An East Asian-specific P475S polymorphism in the gene encoding ADAMTS-13 causes an approximately 16% reduction in plasma ADAMTS-13 activity.

Objectives

To demonstrate the impact of this dysfunctional polymorphism by characterizing the structure and activity of the P475S mutant protein.

Methods

We determined the crystal structure of the P475S mutant of ADAMTS-13-DTCS (DTCS-P475S, residues 287–685) and compared it with the wild-type structure. We determined the enzymatic parameters of ADAMTS-13-MDTCS (residues 75–685) and MDTCS-P475S, and further examined the effects of denaturants and reaction temperature on their activity.
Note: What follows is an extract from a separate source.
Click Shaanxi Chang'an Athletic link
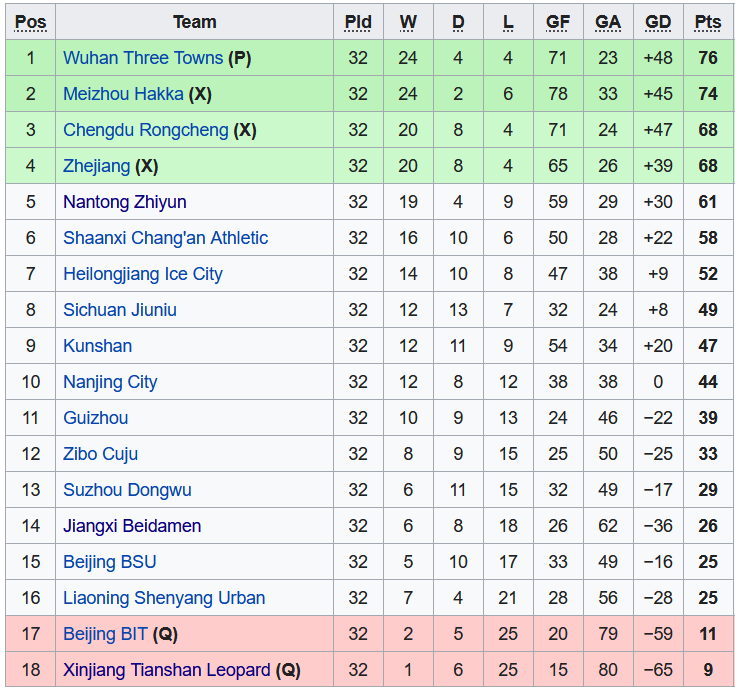Screen dimensions: 735x687 [x=165, y=238]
We also examined the cleavage of shear-treated von Willebrand factor (VWF) by MDTCS-P475S.

Results

MDTCS-P475S showed a reaction rate similar to that of wild-type MDTCS, but showed two-fold lower affinity for the peptidyl substrate, indicating that the Pro475-containing V-loop (residues 474–481) in the CA domain is a substrate-binding exosite. Structural analysis showed that the conformation of the V-loop was significantly different in DTCS-P475S and the wild type, where no obvious interactions of Ser475 with other residues were observed. This explains the higher susceptibility of the enzymatic activity of MDTCS-P475S to reaction environments such as denaturants and high temperature. MDTCS-P475S can moderately cleave shear-treated VWF.

Conclusions

We have provided structural evidence that the P475S polymorphism in ADAMTS-13 leads to increased local structural instability, resulting in lowered affinity for the substrate without changing the reaction rate. The moderate activity of ADAMTS-13-P475S for shear-treated VWF is sufficient to prevent thrombotic thrombocytopenic purpura (TTP) onset.